• Task prompt
Begin at the first line below and copy each line exactly, ending with the line where "[Facebook] (1145, 1680)" appears.

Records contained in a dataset
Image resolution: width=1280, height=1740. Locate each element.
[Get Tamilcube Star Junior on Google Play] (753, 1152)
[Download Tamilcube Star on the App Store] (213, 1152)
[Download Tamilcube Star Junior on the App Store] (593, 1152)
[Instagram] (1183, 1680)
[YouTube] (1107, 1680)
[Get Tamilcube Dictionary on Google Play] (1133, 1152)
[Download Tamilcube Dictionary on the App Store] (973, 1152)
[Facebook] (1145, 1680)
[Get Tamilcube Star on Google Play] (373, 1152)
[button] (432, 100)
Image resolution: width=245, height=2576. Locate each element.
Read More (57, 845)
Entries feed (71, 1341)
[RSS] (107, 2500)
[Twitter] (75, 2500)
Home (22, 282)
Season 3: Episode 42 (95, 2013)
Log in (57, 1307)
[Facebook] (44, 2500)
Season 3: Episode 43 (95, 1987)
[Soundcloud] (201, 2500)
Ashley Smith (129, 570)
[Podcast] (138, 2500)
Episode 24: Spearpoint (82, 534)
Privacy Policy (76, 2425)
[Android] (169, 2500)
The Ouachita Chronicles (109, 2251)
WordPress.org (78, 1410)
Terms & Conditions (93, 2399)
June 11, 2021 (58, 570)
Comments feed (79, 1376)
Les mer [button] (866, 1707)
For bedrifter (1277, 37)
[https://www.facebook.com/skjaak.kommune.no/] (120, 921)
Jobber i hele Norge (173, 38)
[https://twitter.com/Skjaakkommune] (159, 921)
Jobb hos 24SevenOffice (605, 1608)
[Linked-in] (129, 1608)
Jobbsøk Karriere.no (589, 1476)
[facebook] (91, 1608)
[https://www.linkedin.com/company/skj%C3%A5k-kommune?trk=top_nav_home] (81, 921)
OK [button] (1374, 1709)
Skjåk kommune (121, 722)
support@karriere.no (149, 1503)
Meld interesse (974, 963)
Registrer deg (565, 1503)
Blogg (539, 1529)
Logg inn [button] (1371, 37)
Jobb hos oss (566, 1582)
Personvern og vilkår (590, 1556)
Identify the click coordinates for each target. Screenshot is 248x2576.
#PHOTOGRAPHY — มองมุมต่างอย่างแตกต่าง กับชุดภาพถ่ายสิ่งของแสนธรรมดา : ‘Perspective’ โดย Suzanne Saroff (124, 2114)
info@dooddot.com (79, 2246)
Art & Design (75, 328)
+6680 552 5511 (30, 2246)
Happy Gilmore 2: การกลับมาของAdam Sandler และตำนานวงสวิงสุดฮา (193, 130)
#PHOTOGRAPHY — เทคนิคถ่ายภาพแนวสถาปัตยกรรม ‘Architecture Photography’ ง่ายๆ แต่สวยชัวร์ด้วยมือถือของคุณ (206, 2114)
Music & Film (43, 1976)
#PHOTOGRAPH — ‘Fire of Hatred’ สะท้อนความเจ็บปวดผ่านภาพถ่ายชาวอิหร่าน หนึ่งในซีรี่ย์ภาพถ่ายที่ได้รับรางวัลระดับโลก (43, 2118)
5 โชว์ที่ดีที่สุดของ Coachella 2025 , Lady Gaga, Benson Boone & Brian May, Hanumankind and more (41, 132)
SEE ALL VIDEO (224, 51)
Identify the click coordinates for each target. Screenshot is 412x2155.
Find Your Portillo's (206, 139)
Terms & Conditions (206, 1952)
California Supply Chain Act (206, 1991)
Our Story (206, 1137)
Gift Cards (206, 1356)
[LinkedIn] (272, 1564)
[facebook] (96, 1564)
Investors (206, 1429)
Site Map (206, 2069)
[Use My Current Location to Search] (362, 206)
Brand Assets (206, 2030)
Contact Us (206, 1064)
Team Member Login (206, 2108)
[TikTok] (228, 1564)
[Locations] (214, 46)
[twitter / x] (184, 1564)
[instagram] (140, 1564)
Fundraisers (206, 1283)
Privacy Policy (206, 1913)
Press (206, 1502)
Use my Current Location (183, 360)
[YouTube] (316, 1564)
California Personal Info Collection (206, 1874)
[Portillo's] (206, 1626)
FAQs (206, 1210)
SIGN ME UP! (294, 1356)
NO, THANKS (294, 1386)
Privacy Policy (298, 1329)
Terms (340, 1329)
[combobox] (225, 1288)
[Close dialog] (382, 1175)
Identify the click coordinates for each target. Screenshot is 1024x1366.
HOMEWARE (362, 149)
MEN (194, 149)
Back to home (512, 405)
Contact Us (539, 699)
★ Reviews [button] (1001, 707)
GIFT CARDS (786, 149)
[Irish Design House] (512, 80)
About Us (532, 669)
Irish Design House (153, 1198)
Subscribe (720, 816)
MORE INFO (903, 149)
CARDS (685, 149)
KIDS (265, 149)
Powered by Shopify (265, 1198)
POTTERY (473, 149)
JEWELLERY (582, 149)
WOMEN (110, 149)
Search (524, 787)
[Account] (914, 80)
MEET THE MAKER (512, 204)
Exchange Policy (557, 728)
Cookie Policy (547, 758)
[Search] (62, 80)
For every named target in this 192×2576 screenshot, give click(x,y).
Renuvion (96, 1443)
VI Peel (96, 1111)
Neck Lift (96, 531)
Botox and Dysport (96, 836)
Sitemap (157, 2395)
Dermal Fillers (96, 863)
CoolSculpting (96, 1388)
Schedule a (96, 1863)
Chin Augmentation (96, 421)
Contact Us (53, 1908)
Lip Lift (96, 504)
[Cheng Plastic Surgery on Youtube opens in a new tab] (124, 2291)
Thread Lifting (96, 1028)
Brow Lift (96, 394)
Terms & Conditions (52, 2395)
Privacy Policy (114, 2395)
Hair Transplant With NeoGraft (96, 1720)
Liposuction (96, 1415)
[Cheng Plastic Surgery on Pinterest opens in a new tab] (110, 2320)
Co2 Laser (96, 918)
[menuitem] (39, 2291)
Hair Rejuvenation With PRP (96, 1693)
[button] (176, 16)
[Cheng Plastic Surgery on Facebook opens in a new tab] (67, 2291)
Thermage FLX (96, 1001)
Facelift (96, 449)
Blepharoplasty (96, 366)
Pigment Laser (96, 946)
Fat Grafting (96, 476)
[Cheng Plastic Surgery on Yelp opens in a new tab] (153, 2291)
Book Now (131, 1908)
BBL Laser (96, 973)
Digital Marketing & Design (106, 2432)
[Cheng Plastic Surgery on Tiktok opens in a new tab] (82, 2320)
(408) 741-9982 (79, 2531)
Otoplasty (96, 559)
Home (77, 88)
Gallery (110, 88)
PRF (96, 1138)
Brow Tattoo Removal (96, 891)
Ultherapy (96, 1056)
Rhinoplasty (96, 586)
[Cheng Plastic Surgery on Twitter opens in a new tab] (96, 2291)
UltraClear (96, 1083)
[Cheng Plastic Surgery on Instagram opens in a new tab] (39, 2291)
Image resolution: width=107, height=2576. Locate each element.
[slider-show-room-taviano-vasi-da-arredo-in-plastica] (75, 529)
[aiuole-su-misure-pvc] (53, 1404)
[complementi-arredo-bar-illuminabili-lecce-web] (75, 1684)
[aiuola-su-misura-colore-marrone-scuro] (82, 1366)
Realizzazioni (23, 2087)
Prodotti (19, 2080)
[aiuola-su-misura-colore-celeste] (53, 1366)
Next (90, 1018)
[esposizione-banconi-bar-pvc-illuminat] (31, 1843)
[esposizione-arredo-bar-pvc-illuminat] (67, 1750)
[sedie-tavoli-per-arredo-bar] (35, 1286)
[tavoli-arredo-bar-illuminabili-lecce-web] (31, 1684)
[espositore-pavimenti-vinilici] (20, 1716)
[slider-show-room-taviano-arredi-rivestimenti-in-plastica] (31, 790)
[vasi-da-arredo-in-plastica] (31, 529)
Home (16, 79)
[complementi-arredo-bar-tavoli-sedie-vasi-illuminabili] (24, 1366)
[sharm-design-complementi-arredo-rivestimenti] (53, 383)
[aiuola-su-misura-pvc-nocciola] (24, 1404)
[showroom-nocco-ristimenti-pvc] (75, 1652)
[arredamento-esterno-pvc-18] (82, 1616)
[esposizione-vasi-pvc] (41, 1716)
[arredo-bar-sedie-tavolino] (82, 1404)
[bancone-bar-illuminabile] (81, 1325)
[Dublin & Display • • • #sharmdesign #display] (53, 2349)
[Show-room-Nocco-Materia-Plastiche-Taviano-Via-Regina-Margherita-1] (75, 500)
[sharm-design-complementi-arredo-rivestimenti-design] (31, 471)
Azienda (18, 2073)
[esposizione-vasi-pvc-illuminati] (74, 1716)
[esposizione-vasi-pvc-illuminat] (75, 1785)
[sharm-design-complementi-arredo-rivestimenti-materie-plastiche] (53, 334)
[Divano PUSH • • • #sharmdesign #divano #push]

• Exercise solution
Image resolution: width=1280, height=1740. Locate each element.
[Get Tamilcube Star Junior on Google Play] (753, 1152)
[Download Tamilcube Star on the App Store] (213, 1152)
[Download Tamilcube Star Junior on the App Store] (593, 1152)
[Instagram] (1183, 1680)
[YouTube] (1107, 1680)
[Get Tamilcube Dictionary on Google Play] (1133, 1152)
[Download Tamilcube Dictionary on the App Store] (973, 1152)
[Facebook] (1145, 1680)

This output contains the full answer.